### Objectives
1. Which prophets does the excerpt on the Bible and political power name as examples of the harshest critics of the ruling authorities?
2. Please repeat the excerpt on the Bible and political power word for word, from "Turning to the" to "to political power.".
3. Write the next part of the excerpt on the Bible and political power, picking up after its final sentence.

### Page excerpt
↓

This is what the king who reigns over you will do: He will take your sons and make them serve with his chariots and horses, and they will run in front of his chariots. Some he will assign to be commanders of thousands and commanders of fifties, and others will plough his grounds and reap his harvests, and still others will make weapons of war and equipment for his chariots. He will take your daughters to be perfumers and cooks and bakers. He will take the best of your fields and vineyards. He will take a tenth of your grain and of your vintage and give it to his officials and attendants. He will take a tenth of your flocks and you yourselves will become his slaves. (1 Samuel 8:8)

As Jacques Ellul writes, this passage boils down to 3 messages: “(1) political power rests on distrust and rejection of God; (2) political power is always dictatorial, excessive and unjust; (3) political power in Israel is established through conformity, in imitation to what is done in neighbouring kingdoms.”(1991,p46) To this I would add that it also states the existence of social hierarchy is inseparable from exploitation and stratification.

This is certainly a repudiation of the legitimacy of political power, one which is regular throughout the bible. Vernard Eller points to a systematic representation of monarchy in the Old Testament. Efficient kings, i.e. those that exercised political power normally by enriching their people, making conquests, consolidating rule etc are consistently represented as idolatrous, unjust tyrannical murderers. In contrast, the inefficient and weak kings, those who allowed their administrations to crumble, who lost wars and the wealth of the people are historically defined as the great kings. As Eller says, “this observation either means that the only acceptable power in the long run is the weakest one, or that if a political leader is faithful to god, he is necessarily a bad political leader.”(1987,p34) In addition to this pattern, next to every king we have the appearance of the most charismatic figure of Christian mythology — the prophet, who is always the harshest critic of the prevailing authorities, and is always brutally oppressed by them (Isaiah, Ezekiel, Daniel, Elijah). All these factors manifest in a profound way an anti-royalist and anti-statist sentiment.

Turning to the New Testament we seem to find two contradictory tendencies. The first ostensibly favourable to political power, seen mainly in Paul’s infamous “there is no authority but from God” (Rom. 13:1). The other, a much more pronounced and extensive hostility to power, apparent mostly in the gospels and Revelation. Since Constantine exegetes have based their entire theology of state on the few isolated statements that seem to offer a divine legitimation of hierarchical domination, most significantly Romans 13, and Jesus’ trail before Pilate. Before considering these factors it will be useful to look at Jesus’ own radically negative attitude to political power.

↑

### Listed records
↓

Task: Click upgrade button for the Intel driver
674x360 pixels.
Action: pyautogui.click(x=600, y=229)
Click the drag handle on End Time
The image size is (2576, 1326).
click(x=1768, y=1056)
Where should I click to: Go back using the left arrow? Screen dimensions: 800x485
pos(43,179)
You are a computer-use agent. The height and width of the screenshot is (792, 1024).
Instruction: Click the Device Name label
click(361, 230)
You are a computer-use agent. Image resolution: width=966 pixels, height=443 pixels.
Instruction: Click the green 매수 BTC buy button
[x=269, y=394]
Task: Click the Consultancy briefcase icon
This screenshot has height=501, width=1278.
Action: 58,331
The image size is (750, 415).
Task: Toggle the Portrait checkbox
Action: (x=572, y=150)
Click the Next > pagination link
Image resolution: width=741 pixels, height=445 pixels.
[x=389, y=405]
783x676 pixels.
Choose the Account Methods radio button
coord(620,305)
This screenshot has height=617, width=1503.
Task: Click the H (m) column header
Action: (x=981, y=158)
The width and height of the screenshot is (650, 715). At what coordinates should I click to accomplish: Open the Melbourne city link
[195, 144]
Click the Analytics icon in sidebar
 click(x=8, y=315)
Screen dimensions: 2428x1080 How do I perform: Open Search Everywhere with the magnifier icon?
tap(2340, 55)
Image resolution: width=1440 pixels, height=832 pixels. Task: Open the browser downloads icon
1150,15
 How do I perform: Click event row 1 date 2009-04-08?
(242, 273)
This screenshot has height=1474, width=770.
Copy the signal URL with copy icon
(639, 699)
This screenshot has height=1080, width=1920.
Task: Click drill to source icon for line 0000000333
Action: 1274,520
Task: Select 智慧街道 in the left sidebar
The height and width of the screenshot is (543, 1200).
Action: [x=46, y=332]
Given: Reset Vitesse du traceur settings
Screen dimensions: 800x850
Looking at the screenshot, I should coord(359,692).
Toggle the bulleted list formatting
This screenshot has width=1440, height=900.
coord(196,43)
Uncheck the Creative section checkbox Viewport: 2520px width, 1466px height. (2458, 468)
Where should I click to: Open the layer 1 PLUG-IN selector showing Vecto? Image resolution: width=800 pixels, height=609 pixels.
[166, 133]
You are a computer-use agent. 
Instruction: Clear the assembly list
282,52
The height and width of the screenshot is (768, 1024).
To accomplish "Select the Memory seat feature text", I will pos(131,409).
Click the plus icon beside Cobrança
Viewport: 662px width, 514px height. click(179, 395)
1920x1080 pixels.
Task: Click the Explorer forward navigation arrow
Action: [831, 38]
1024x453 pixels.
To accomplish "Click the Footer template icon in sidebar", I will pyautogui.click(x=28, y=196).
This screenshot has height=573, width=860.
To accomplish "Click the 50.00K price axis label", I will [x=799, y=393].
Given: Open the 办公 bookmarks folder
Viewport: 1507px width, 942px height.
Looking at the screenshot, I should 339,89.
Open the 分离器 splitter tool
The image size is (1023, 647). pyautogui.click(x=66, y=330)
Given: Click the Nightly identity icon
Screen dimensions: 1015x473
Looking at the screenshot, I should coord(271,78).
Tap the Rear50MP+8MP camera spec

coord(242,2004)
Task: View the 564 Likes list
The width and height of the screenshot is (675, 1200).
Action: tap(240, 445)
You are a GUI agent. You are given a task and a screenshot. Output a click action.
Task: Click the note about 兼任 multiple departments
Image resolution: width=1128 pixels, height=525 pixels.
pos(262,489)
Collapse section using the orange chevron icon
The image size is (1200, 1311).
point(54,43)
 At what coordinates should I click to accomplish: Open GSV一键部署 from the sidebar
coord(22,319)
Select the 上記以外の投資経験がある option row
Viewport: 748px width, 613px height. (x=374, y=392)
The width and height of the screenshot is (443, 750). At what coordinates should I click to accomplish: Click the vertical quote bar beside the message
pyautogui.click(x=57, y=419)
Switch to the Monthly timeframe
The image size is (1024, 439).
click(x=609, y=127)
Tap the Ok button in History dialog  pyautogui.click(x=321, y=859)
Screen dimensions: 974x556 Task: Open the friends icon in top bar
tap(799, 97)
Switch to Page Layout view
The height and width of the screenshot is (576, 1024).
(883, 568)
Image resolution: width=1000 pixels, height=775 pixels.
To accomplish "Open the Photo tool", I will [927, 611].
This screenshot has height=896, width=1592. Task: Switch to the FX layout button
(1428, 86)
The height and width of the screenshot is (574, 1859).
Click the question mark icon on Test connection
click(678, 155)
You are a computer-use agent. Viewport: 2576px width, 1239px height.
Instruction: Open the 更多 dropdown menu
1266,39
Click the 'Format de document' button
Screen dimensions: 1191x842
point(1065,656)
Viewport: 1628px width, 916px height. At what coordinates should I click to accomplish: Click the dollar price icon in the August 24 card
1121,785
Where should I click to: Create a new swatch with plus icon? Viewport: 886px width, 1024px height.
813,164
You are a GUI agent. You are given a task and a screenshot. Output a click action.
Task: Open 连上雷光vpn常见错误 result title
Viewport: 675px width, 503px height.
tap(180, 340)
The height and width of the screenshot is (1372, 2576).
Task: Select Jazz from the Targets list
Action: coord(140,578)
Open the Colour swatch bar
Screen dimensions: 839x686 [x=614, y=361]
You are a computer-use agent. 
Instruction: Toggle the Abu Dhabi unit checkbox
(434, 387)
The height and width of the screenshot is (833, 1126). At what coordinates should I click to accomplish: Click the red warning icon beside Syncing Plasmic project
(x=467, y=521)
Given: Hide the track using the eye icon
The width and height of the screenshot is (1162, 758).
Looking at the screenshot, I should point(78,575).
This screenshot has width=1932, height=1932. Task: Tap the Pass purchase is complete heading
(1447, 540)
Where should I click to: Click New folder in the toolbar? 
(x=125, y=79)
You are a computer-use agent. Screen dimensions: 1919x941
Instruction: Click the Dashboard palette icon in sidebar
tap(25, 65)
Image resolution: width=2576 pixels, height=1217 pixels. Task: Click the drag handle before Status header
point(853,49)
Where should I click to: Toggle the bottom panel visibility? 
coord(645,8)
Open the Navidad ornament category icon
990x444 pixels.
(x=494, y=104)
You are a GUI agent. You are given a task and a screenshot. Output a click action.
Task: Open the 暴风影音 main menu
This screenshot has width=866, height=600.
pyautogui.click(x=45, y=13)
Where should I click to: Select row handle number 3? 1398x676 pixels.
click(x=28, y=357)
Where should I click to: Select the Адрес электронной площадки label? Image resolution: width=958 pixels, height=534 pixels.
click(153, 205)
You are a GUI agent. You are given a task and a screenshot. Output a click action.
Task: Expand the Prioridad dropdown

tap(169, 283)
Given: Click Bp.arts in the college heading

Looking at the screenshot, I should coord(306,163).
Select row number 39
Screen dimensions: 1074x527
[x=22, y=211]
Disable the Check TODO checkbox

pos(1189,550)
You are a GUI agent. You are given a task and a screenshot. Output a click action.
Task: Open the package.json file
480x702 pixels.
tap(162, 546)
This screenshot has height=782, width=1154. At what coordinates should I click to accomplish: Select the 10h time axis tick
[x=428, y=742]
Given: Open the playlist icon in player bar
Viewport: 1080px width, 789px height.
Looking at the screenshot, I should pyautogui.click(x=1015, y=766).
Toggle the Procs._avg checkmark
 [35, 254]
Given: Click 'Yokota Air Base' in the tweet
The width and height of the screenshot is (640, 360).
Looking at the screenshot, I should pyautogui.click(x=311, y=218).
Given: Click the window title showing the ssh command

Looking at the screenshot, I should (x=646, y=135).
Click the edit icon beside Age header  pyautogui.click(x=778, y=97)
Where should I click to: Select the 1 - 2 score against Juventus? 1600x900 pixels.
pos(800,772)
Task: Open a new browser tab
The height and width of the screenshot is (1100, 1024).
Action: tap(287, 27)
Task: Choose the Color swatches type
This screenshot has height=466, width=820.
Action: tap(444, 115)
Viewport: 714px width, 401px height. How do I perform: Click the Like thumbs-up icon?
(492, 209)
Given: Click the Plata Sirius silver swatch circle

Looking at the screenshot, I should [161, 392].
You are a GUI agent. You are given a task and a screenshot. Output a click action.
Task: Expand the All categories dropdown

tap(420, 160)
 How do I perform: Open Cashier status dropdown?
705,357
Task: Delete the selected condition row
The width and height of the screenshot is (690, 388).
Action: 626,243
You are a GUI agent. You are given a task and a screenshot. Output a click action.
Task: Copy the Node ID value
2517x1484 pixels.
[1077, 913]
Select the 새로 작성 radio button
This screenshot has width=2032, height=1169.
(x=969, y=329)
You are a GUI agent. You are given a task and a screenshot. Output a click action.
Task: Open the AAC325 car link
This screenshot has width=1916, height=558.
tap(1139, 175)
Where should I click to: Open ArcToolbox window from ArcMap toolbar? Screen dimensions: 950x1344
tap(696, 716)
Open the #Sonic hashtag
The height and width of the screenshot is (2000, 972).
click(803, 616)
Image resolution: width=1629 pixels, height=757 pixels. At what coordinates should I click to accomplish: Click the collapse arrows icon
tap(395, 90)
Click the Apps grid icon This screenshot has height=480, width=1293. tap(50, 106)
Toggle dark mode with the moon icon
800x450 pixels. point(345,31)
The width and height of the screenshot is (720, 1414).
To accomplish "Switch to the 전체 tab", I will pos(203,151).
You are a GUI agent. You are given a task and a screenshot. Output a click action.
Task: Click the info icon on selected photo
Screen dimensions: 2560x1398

↑

### Answers for the exercise
1. Isaiah, Ezekiel, Daniel, and Elijah.

2.
Turning to the New Testament we seem to find two contradictory tendencies. The first ostensibly favourable to political power, seen mainly in Paul’s infamous “there is no authority but from God” (Rom. 13:1). The other, a much more pronounced and extensive hostility to power, apparent mostly in the gospels and Revelation. Since Constantine exegetes have based their entire theology of state on the few isolated statements that seem to offer a divine legitimation of hierarchical domination, most significantly Romans 13, and Jesus’ trail before Pilate. Before considering these factors it will be useful to look at Jesus’ own radically negative attitude to political power.

3.
When Jesus began his public ministry the gospels tell of his temptation by Satan. The devil tempts him 3 times, the last of which is relevant to this discussion. The devil takes Jesus to a high mountain and shows him all the kingdoms of the world: “I will give you all these things if you will prostrate yourself and worship me.” (Matt. 4:8–9)

Or: “I will give you all this power and the glory of these kingdoms, for it has been given to me, and I will give it to whom I will. If you then, will prostrate yourself before me, it shall be yours.” (Luke. 5:8–7) It is important to emphasise, as Ellul does in his analysis, that the gospels were probably targeted at Christian communities with a Greek origin in view, so the reference is to political power in general, not just Rome and the Herod dynasty. (1991,p58) The text clearly states that the political realm is a satanic domain and we may thus say that among Jesus’ immediate followers and the first Christian generation political institutions — what we now recognise as the state — belonged to the devil, and that those who held power received it from him.

Another saying by Jesus on political authorities is found in a discussion in Matthew 20:20–25. The disciples are accompanying him to Jerusalem where some believed he would seize power and establish a sovereign Jewish kingdom. The wife of a man named Zebedee presents her sons to Jesus; James and John, and requests that they should be seated on the right and left hands of him in heaven — in other words, that they be promoted to positions of leadership and authority. Jesus first tells his disciples that they have no understanding, and then says:

You know the rulers of the nations lord it over them, and those in high positions enslave them. It should not be so among you; but whoever should be great among you must be the servant, and whoever wants to be first must be your slave — just as the son of man did not come to be served, but to serve. (Matt. 20.20)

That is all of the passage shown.